• **Goal of the exercise**:
From the entries, copy every line that carries the string "Task".

• **Data section**:

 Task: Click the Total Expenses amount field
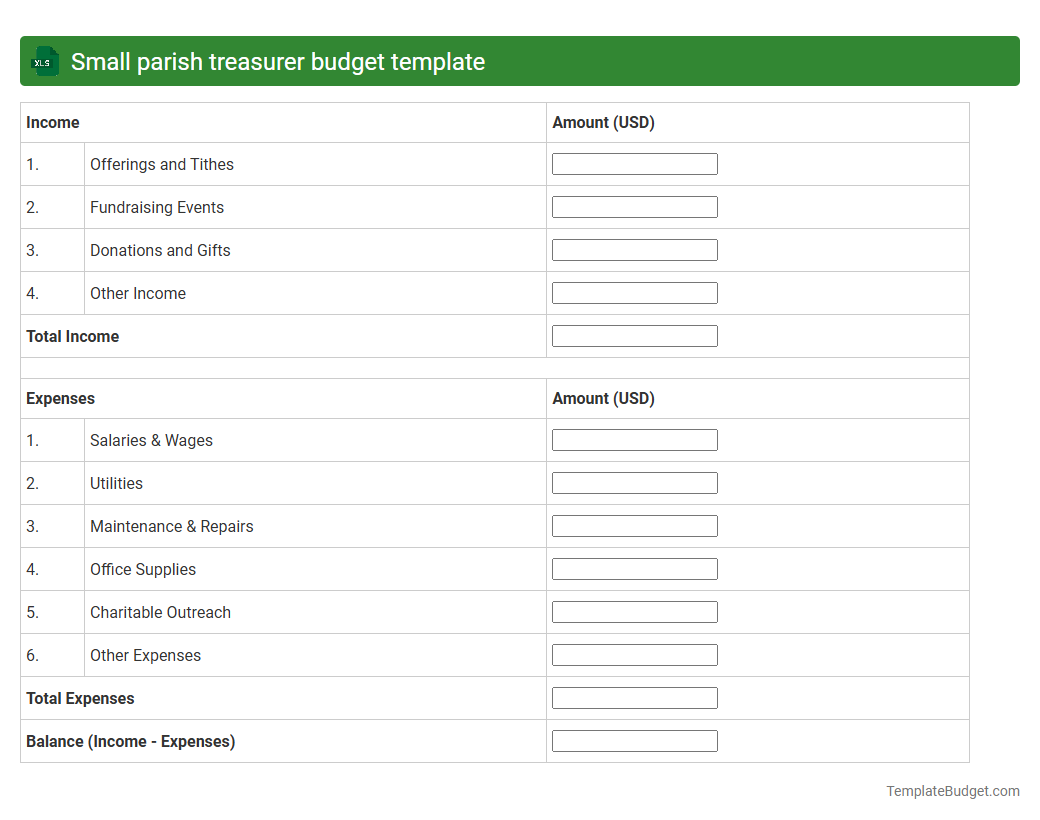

---

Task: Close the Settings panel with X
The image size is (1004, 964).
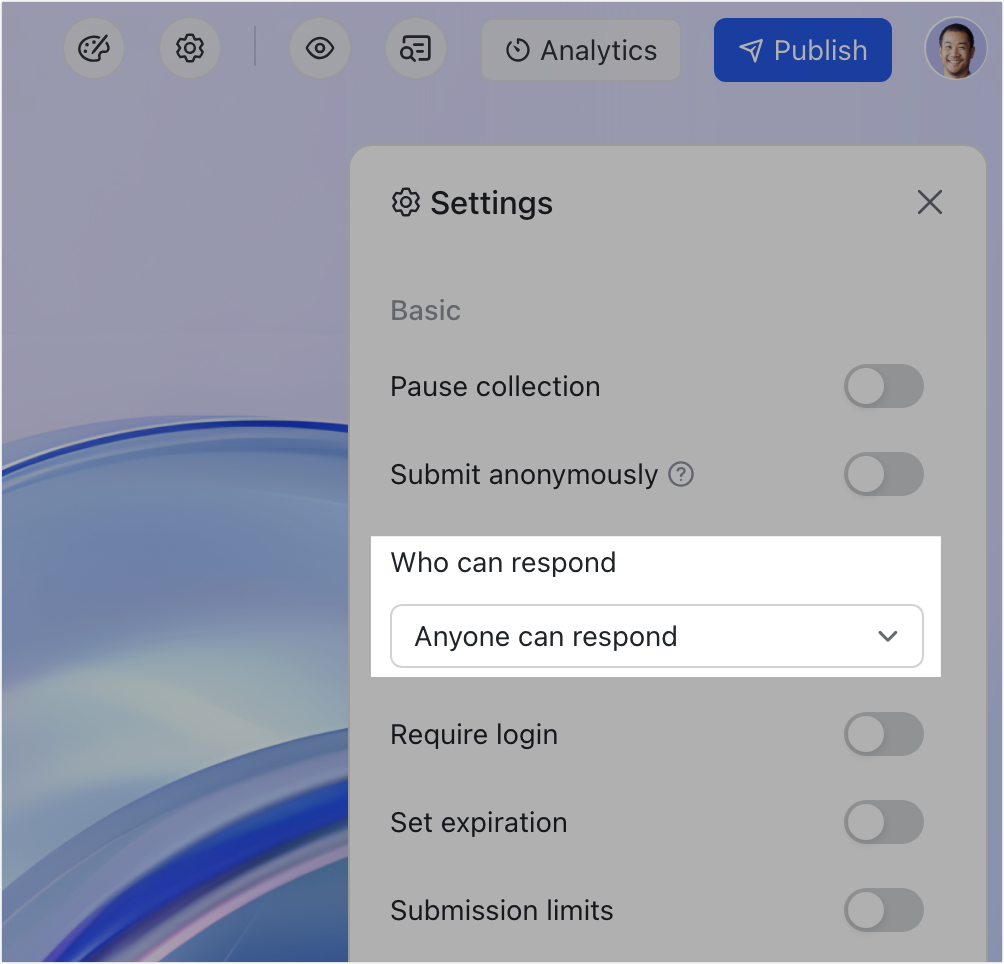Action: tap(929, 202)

==

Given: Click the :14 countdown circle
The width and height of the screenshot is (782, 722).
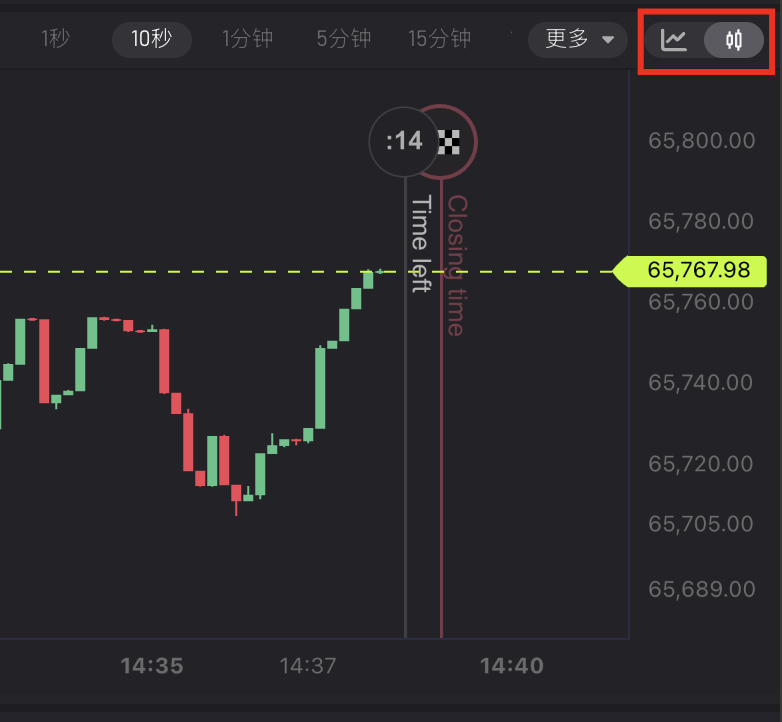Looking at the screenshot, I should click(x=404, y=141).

• **Answer to this exercise**:
 Task: Click the Total Expenses amount field
Task: Close the Settings panel with X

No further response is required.